Dane Grupy Morizon – Gratka potwierdzają, że rynek nieruchomości z drugiej ręki wkroczył w fazę stabilizacji cen. W maju w porównaniu do kwietnia aż na czterech rynkach ceny spadły. Nie ma wśród nich niestety Warszawy, gdzie ceny miesiąc do miesiąca wzrosły o 2,2 proc. i pozostają najwyższe w kraju.
Osoby, które mają w planach zakup domu czy mieszkania na rynku wtórnym, wreszcie mogą odetchnąć. W większości kraju ceny się ustabilizowały, a w Szczecinie, Olsztynie, Krakowie i Katowicach zaczęły nawet spadać.
Wciąż jednak są miasta, gdzie jest coraz drożej. Największe wzrosty w maju Grupa Morizon – Gratka odnotowała w Kielcach i w Gdańsku. Niższy procentowo wzrost cen jest w przypadku mieszkań w Warszawie, ale poziom nominalny pozostaje najwyższy w Polsce.
Tańsze nieruchomości w czterech miastach
Z miesiąca na miesiąc zwiększa się liczba aglomeracji, w których średnie ceny mieszkań spadają. W maju były to aż cztery miasta. Największa obniżka cen została odnotowana w Szczecinie – 2,4 proc. miesiąc do miesiąca. Taniej można kupić także mieszkania w Olsztynie (- 1,2 proc.), w Krakowie (- 1,1 proc.) oraz w Katowicach (-0,5 proc.).

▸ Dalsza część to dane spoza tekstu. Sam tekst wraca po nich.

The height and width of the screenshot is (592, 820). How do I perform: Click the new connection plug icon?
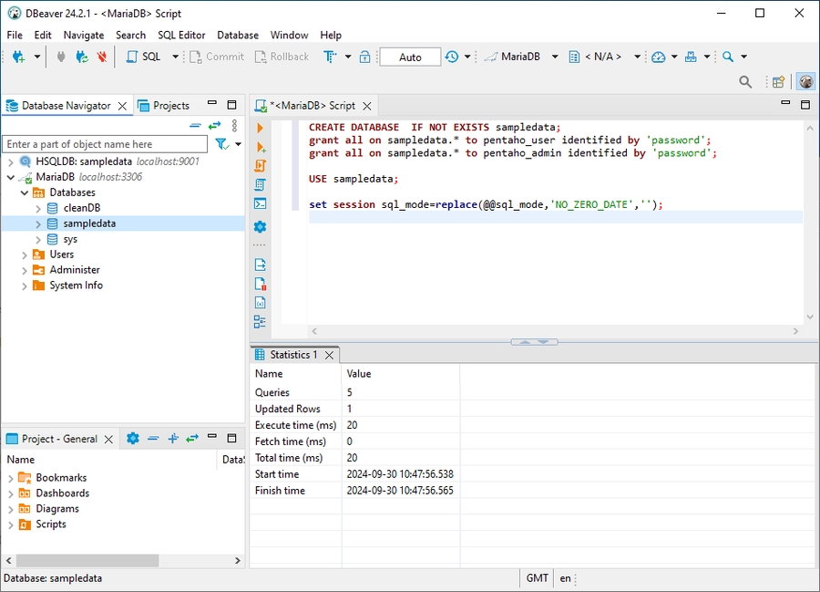click(x=19, y=57)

Autorzy analizy zaznaczają jednak, że nie ma pewności, czy takie dane zwiastują długotrwały trend. Może się okazać, że była to tylko chwilowa korekta. Wszystko będzie zależało od sytuacji makroekonomicznej oraz tego kiedy (i czy w ogóle) wystartuje rządowy program tanich kredytów.
Drożej w Kielcach, Gdańsku i Warszawie
W maju w największym stopniu podrożały mieszkania w Kielcach. Za metr kwadratowy trzeba było zapłacić średnio 7 321 zł i była to kwota wyższa o 3,4 proc. niż w kwietniu. Wzrost o 2,7 proc. odnotowano w Gdańsku, gdzie metr kwadratowy nieruchomości kosztował 14 575 zł.

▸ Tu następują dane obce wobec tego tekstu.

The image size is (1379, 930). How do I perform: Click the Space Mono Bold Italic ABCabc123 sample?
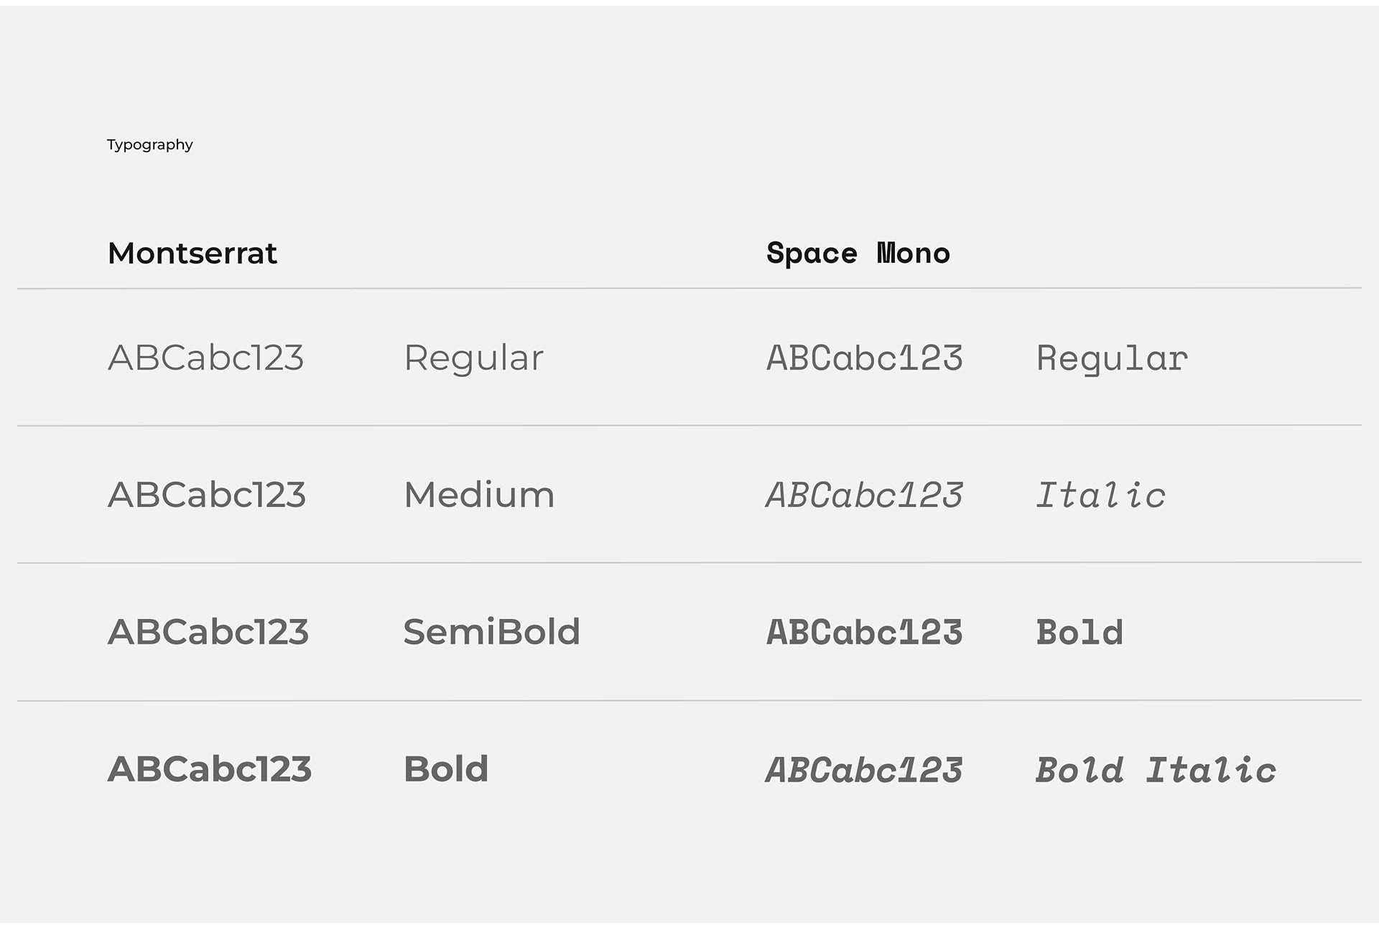coord(864,770)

Jednak w ujęciu kwotowym największe wzrosty cen dotknęły Warszawę. W maju cena za metr kwadratowy osiągnęła poziom 17 825 zł i było to więcej o 2,2 proc. miesiąc do miesiąca.
Ostudzony popyt zahamował wzrost cen
Łukasz Szymak, prezes Grupy Morizon – Gratka prognozuje, że ceny na rynku będą utrzymywały się na podobnym poziomie w drugiej połowie tego roku i w przyszłym. Przyczyną jest wyhamowanie popytu, które w głównej mierze spowodowało opóźnienie wejścia w życie nowego programu wsparcia mieszkalnictwa.
Rynek nieruchomości znajduje się obecnie w fazie oczekiwania i wielu zainteresowanych odwleka finalizację transakcji. Cały czas nie wiadomo, kiedy program #naStart wejdzie w życie i znów będzie można skorzystać z tanich kredytów hipotecznych.
Najnowsze informacje mówią o tym, że start jest planowany dopiero na 2025 rok (nie wiadomo dokładnie kiedy), więc pobudzenie popytu zostanie przesunięte na bliżej nieokreśloną przyszłość.
Mniejsze zainteresowanie kupnem nieruchomości powinno wpłynąć na obniżenie cen, ale z drugiej strony należy pamiętać o rosnących kosztach na rynku budowlanym (wynagrodzenia, materiały budowlane) oraz o coraz trudniej dostępnych gruntach pod budowę. To z kolei rodzi presję na wzrost cen.